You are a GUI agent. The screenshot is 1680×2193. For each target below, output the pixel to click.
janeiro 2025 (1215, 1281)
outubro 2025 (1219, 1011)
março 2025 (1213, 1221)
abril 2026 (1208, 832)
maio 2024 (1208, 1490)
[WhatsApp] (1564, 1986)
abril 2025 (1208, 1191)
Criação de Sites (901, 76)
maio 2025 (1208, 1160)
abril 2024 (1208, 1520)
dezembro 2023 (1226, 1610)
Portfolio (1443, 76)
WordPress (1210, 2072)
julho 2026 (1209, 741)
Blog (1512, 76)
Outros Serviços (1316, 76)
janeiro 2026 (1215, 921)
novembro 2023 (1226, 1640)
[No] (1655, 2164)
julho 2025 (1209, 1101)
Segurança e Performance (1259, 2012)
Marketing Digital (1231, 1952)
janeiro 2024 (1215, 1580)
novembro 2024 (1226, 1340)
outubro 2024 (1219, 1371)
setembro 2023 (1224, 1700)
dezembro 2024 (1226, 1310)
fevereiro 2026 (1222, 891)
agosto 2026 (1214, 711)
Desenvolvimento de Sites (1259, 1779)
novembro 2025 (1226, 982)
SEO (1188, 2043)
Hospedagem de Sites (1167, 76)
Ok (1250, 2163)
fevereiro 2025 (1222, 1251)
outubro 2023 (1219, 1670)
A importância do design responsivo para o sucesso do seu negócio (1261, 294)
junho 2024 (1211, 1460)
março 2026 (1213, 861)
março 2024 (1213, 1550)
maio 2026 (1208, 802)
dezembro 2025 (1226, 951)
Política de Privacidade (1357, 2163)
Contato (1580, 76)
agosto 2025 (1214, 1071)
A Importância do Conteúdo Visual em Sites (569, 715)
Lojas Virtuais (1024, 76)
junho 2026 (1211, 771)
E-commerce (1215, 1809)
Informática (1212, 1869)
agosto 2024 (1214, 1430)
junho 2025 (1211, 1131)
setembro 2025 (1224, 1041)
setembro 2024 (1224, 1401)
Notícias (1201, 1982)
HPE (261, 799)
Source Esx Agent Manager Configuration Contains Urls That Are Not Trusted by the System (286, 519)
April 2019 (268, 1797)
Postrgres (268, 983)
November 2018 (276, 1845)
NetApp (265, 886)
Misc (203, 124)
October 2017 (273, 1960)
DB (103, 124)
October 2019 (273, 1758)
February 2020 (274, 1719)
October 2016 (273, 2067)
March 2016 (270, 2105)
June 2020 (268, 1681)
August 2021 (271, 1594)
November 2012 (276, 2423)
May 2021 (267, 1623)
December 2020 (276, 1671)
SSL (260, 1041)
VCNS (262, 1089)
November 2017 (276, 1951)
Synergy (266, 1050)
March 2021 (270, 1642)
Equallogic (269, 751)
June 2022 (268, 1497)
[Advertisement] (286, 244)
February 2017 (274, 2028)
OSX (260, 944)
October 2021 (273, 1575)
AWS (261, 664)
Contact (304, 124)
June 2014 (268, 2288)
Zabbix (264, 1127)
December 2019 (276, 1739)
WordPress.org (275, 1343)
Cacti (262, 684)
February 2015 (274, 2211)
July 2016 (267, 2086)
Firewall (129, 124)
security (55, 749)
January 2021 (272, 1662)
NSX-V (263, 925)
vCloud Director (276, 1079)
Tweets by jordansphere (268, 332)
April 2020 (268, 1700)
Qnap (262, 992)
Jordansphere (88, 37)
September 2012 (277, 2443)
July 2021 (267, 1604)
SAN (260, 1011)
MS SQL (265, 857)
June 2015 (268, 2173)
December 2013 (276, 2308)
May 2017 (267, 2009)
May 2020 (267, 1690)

* **INSTRUCTIONS FOR THE TASK**
Beginning with the line containing "agosto 2024 (1214, 1430)" in the material above, copy every line exactly until you have copied the line containing "April 2019 (268, 1797)".

* **EXPECTED ANSWER**
agosto 2024 (1214, 1430)
junho 2025 (1211, 1131)
setembro 2025 (1224, 1041)
setembro 2024 (1224, 1401)
Notícias (1201, 1982)
HPE (261, 799)
Source Esx Agent Manager Configuration Contains Urls That Are Not Trusted by the System (286, 519)
April 2019 (268, 1797)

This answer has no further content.